- Department of Labor Issues Final Rule Revising Sex Discrimination Guidelines for Federal Contractors
- July 7, 2016 | Author: Johnine P. Barnes
- Law Firm: Greenberg Traurig, LLP - Washington Office
On June 14, the U.S. Department of Labor (DOL) issued the final rule updating the Office of Federal Contractor Compliance Program’s regulations prohibiting discrimination on the basis of sex. The updated regulations prohibit federal contractors with contracts or subcontracts totaling $10,000 or more within a 12-month period (absent other exemptions) from discriminating against employees with regard to pay and working conditions on the basis of pregnancy, sex-stereotypes, gender identity and transgender status.

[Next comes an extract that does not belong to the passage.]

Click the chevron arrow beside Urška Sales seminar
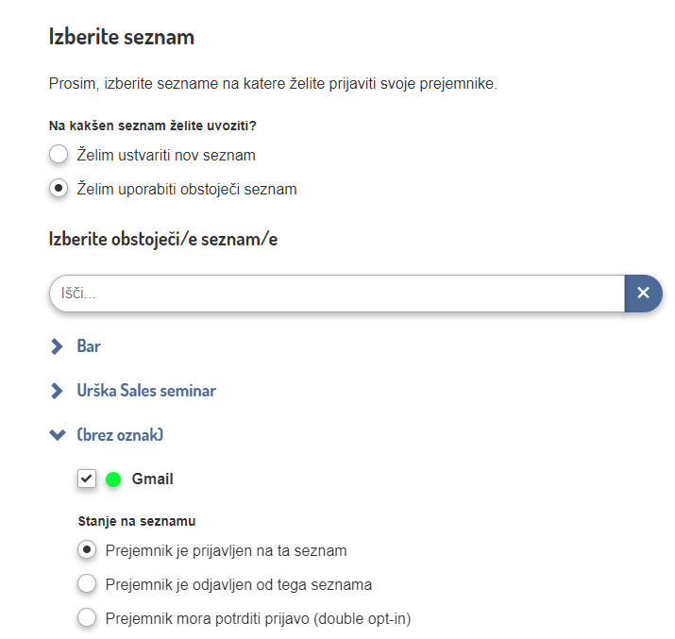The height and width of the screenshot is (639, 675). click(x=57, y=391)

The regulations, which have not been updated since 1970, now are consistent with current law and legal application of Title VII by other federal agencies, such as the Equal Employment Opportunity Commission, in gender equality matters. Specifically, the final rule incorporates the requirement to accommodate employees in certain circumstances based upon pregnancy, childbirth, or other medical conditions. The regulations also clarify that both mothers and fathers must be allowed to take sick and/or family leave, and that employees must be allowed to use bathrooms and other like facilities in accordance with the gender with which the employee identifies. Finally, the regulations prohibit pay discrimination and workplace harassment on the basis of sex.
The Final Rule, which also contains suggested best practices for compliance, will become effective 60 days from June 15. During this time, employers with applicable contracts should review their practices and policies to ensure that they are prepared for compliance.